§ **Page extract**:
# # # # #

For the first time, the federal government has revealed outcomes for nontraditional students enrolled at individual institutions.

College graduates participate in a commencement program, June 2017, in the Brooklyn borough of New York. ((AP/Bebeto Matthews))
College graduates participate in a commencement program, June 2017, in the Brooklyn borough of New York. ((AP/Bebeto Matthews))

For the first time, the federal government has published data on the outcomes of students who begin their college career studying part-time. The data are clear: American higher education needs to do a better job helping these students get through college. Just less than 25 percent of part-time students receive a degree or certificate within eight years from the college where they first enrolled.

Even though 37 percent of college students are attending on a part-time basis,* they have been ignored by federal graduation rates until now. Traditional rates only track new students who start their college careers with a full-time course load, leaving out those who start by enrolling in fewer credits, take time away from school, or transfer.

Other data sources have illustrated that part-time students face dismal odds of ever making it to graduation. But until now, we have not been able to delve into how part-time students fare at individual institutions, which has made it much more difficult to figure out what kinds of policies and supports would be most effective in helping them succeed.

The new Outcome Measures (OM) cover about 1.2 million part-time students who started college for the first time in 2008 or who entered a new institution as transfer students in the same year. Although there are limitations to these data, the OM represent a major accomplishment of the U.S. Department of Education’s National Center for Education Statistics, providing additional information on a group of students that is too often invisible to decision-makers.

Part-time students: Hidden in plain sight

In “Hidden in Plain Sight: Understanding Part-Time College Students in America,” the Center for American Progress recently called for policymakers, institutional leaders, and researchers to put part-time students at the center of their work on how to improve national postsecondary attainment rates. CAP’s research showed that the lives of part-time students are often much more complicated than those of traditional, full-time students. Most part-time students are more than 24 years old and supporting themselves financially. About three-quarters of them are working, and 42 percent work at least 40 hours per week. Nearly 4 in 10 are caring for dependents. These circumstances all make it more challenging to stay enrolled and complete a credential, so decision-makers need to think more creatively about how to serve these students.

Thanks to the new OM, there is now some important, if limited, information to help them do so.

# # # # #

§ **Data excerpts**:
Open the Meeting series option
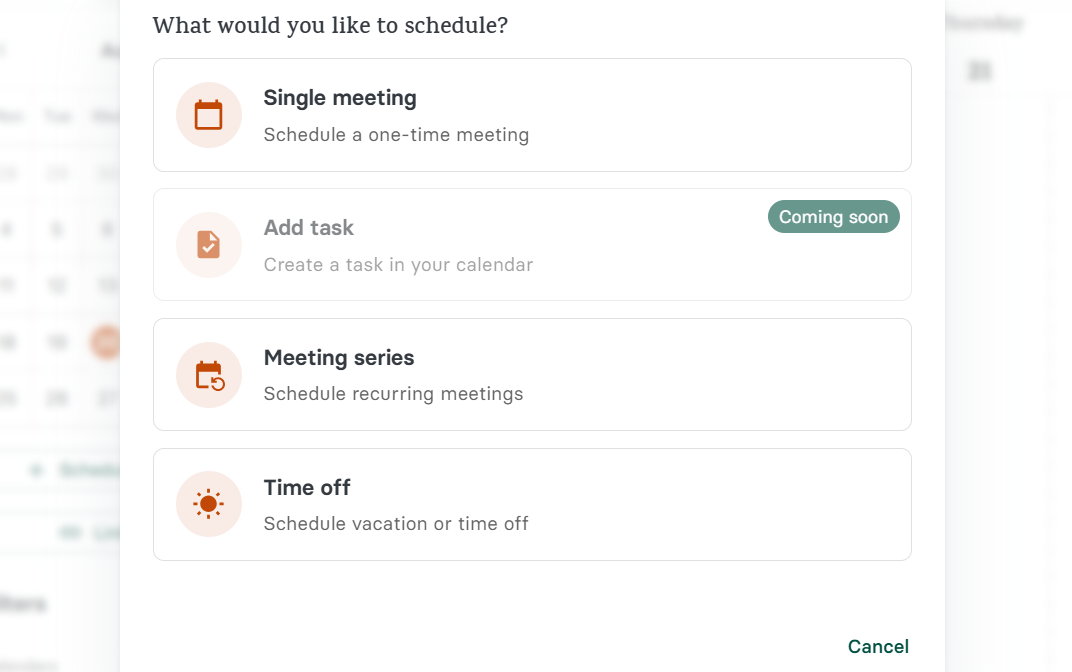 pyautogui.click(x=531, y=374)
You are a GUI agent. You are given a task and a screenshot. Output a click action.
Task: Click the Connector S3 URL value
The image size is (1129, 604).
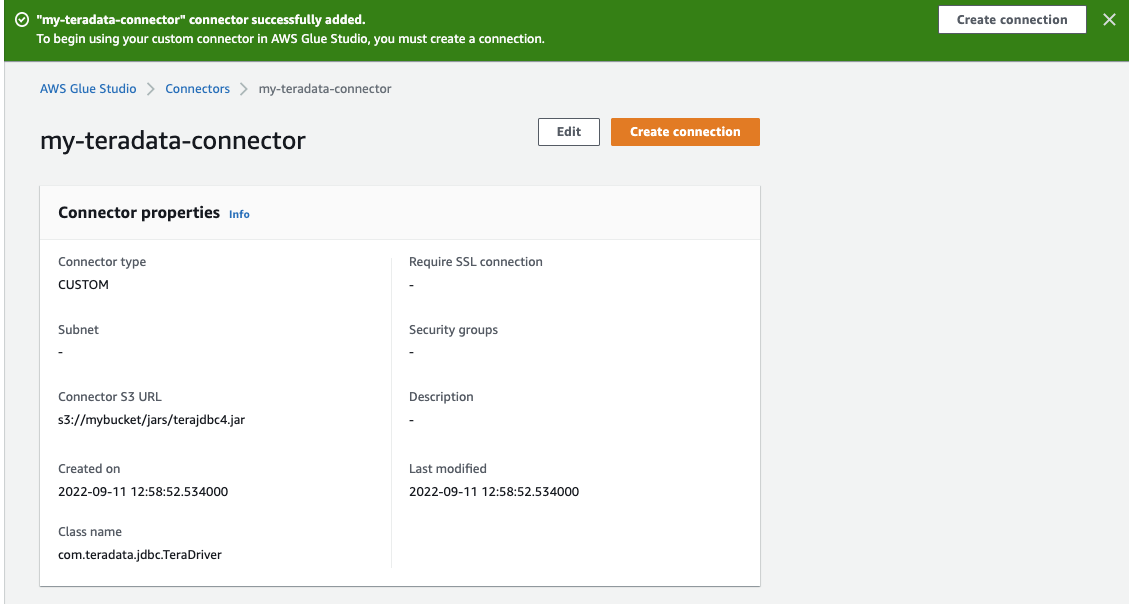tap(152, 420)
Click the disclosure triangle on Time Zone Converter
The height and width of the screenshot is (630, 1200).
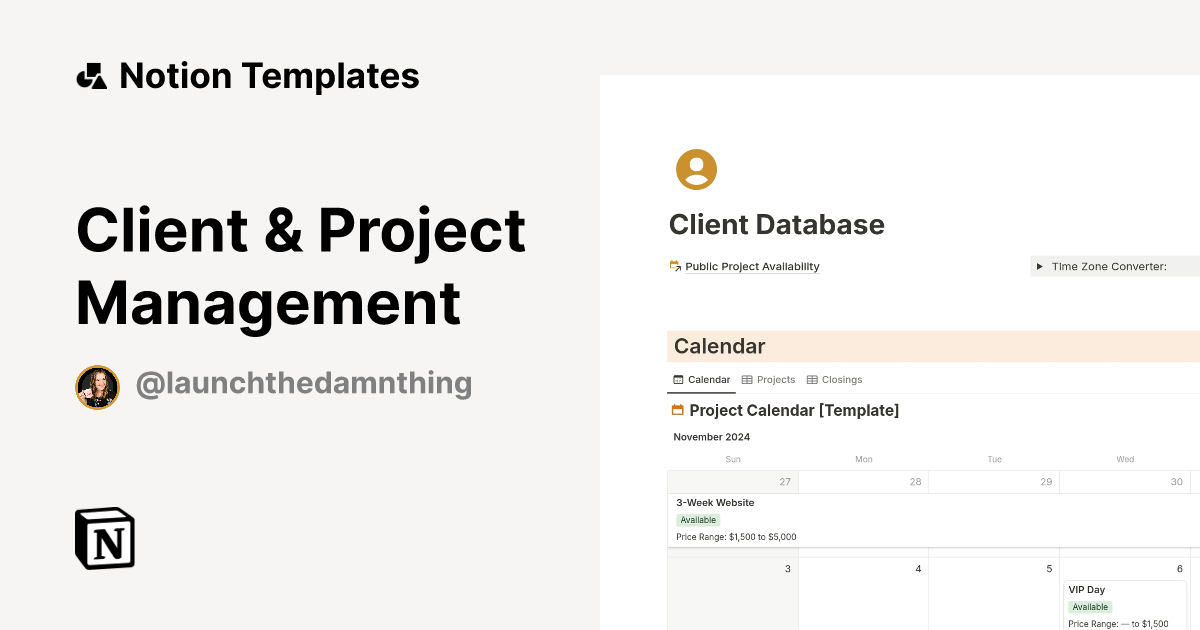tap(1041, 266)
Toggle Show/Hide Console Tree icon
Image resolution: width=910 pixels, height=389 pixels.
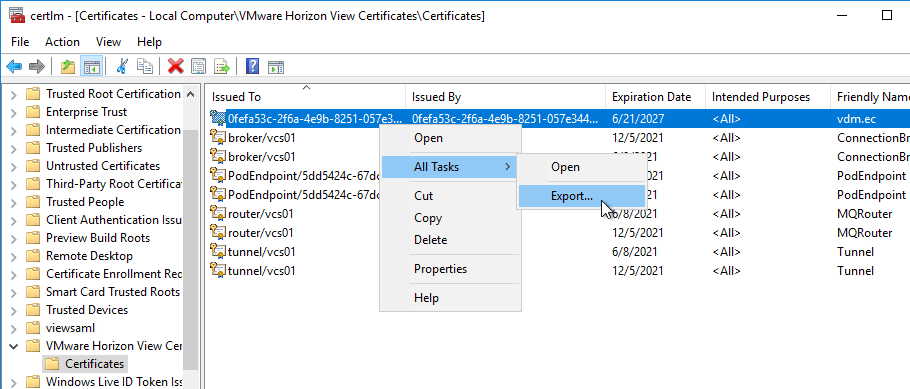(x=92, y=66)
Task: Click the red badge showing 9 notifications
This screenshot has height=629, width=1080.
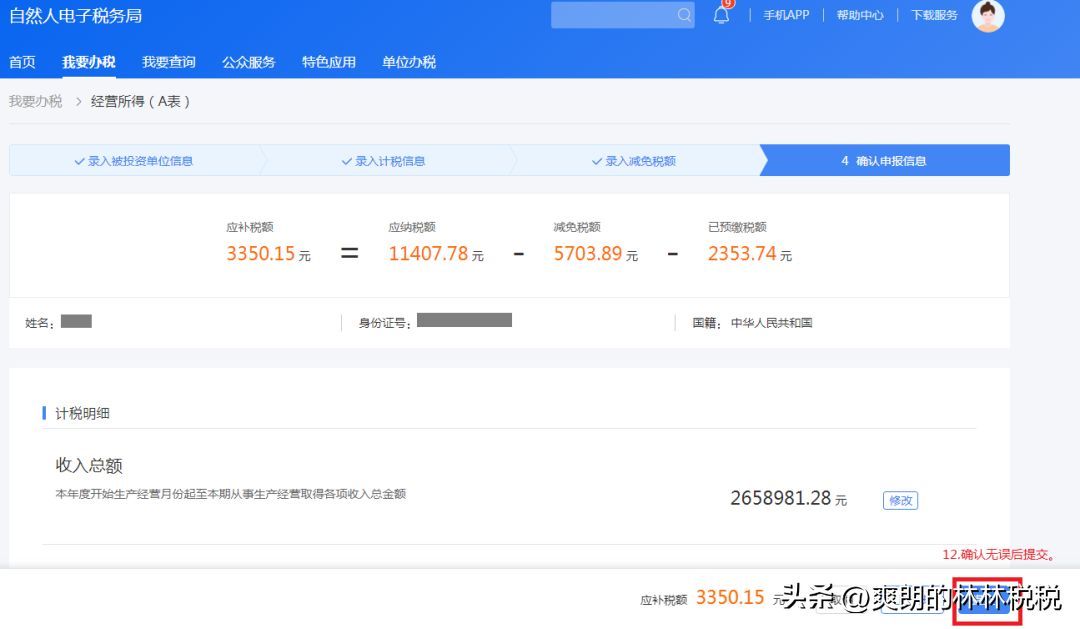Action: pos(727,5)
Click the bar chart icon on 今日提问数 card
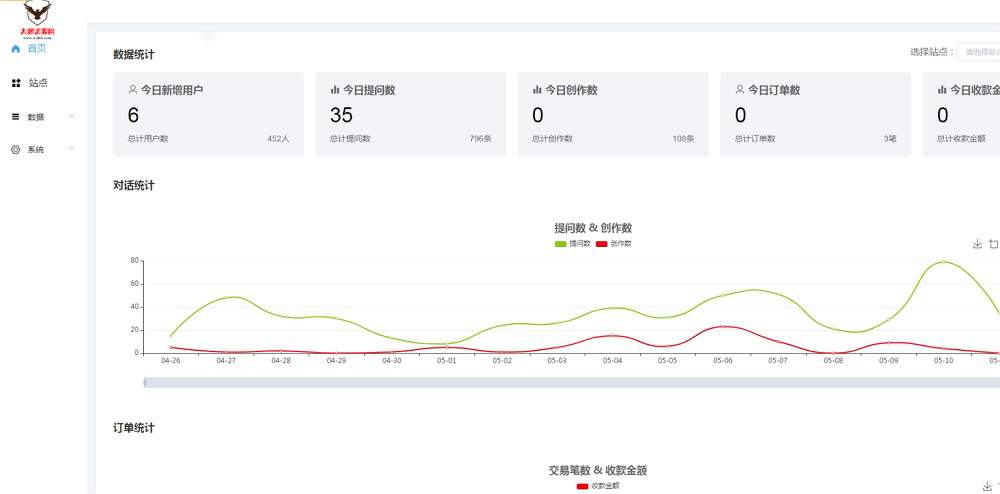The width and height of the screenshot is (1000, 494). tap(335, 90)
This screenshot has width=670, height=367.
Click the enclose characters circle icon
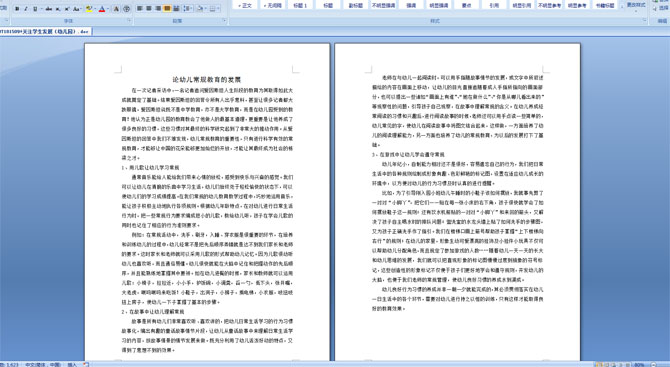(126, 9)
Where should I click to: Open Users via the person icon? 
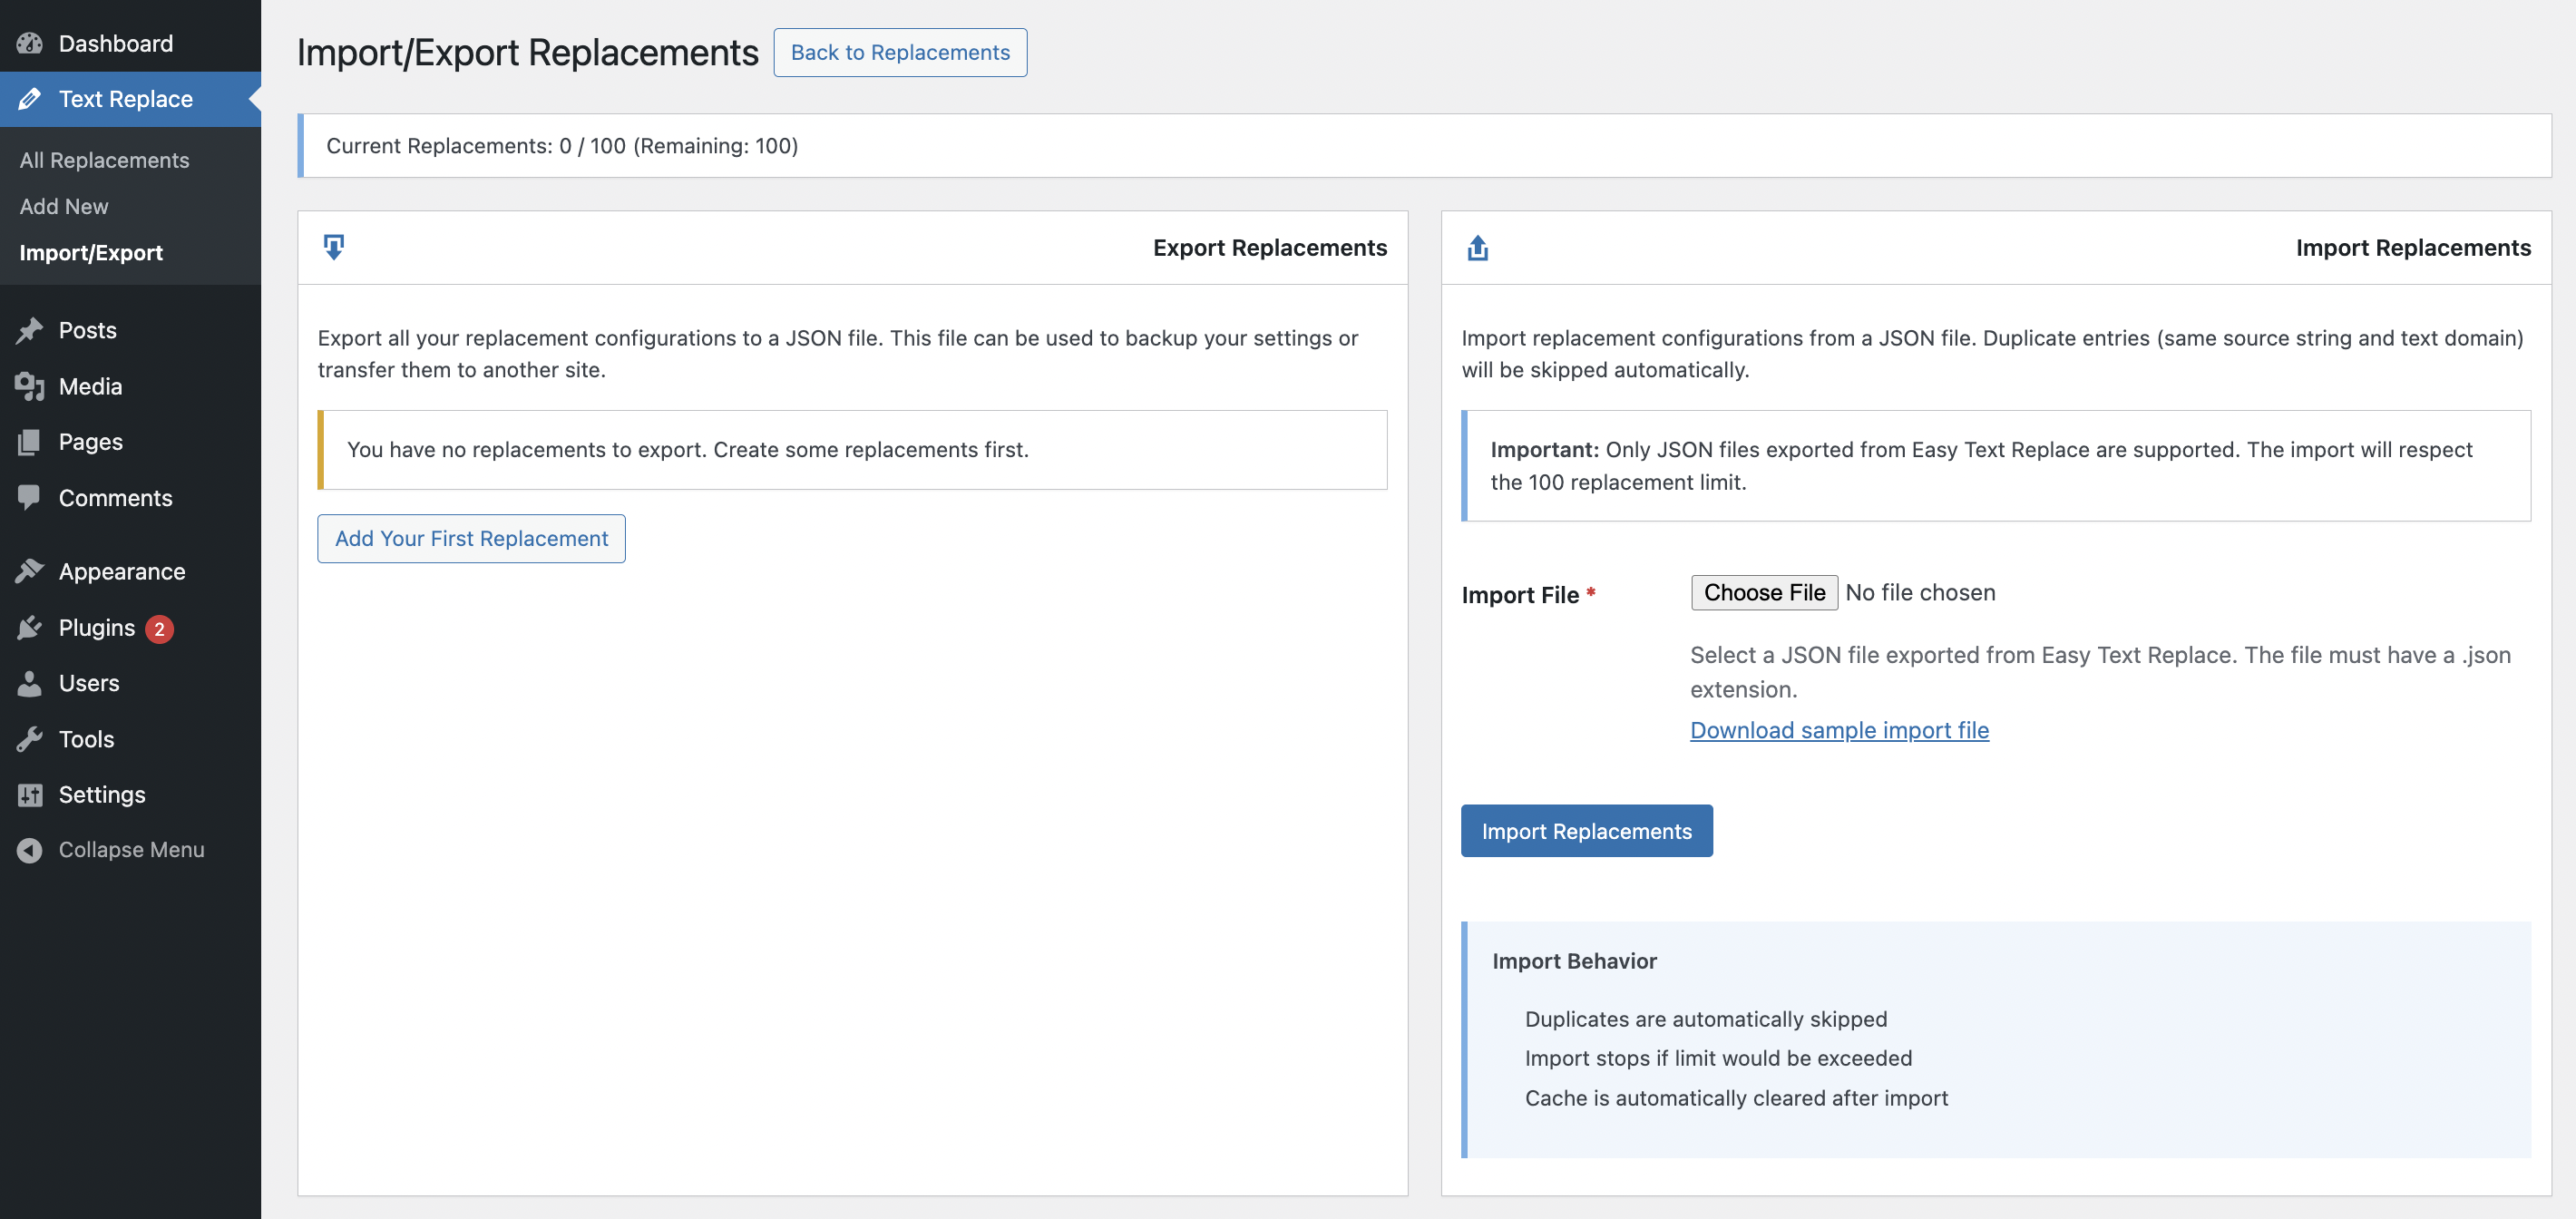click(x=30, y=683)
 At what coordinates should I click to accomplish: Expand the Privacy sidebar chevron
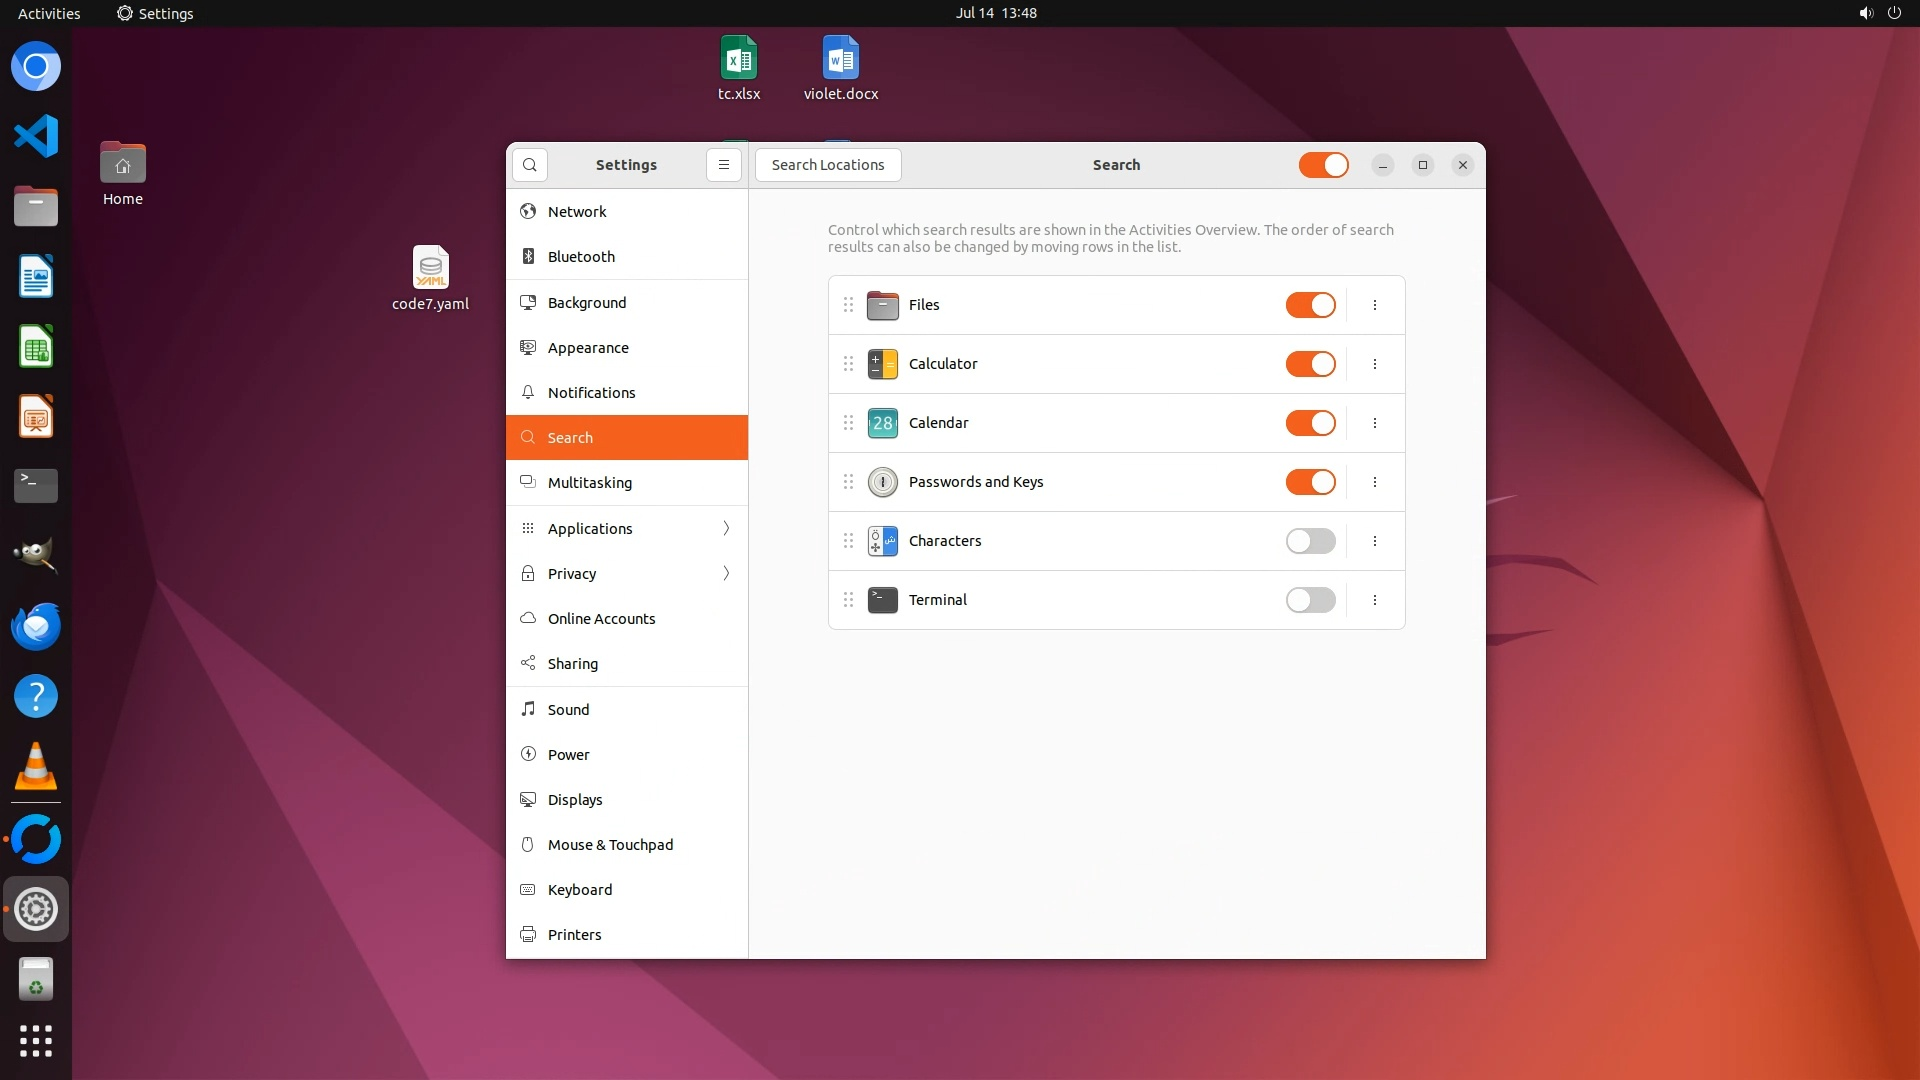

# # # # #

§ **Given problem 1**: In the article on part-time college students, how many part-time students do the new Outcome Measures cover?
§ **Given problem 2**: Extend the article on part-time college students, picking up right after its final sentence.

§ **Task result 1**: About 1.2 million part-time students who started college for the first time in 2008 or entered a new institution as transfer students that year.

§ **Task result 2**:
New data improve on traditional graduation rates

Traditional graduation rates, created in 1990, were originally conceived by lawmakers concerned about the outcomes of student athletes. In counting only first-time, full-time students, they leave out more than 50 percent of entering undergraduates and two-thirds of students at community colleges.

This presents several problems. Policymakers hungry to hold colleges accountable for their students’ outcomes lack appropriate, comparable data on which to base measures. Students planning to enroll part time cannot get a good idea of how much time it may take to complete their program or which college will serve them best. And institutions lack a benchmark for their own performance in retaining part-time students.

The new Outcome Measures fill several gaps in our knowledge. They report each school’s outcomes separately for students who were part-time and full-time in their entering semester, as well as distinguish between both part-time and full-time students who were in college for the first time when they started and those who had previously attended college elsewhere.

The OM therefore create four student groups for which outcomes are collected. They report how many students have earned a degree or credential—anything from a one-year certificate to a bachelor’s degree—within six years and eight years of entering a particular college. They also show how many students remain actively enrolled and how many have transferred to a different institution within the past eight years.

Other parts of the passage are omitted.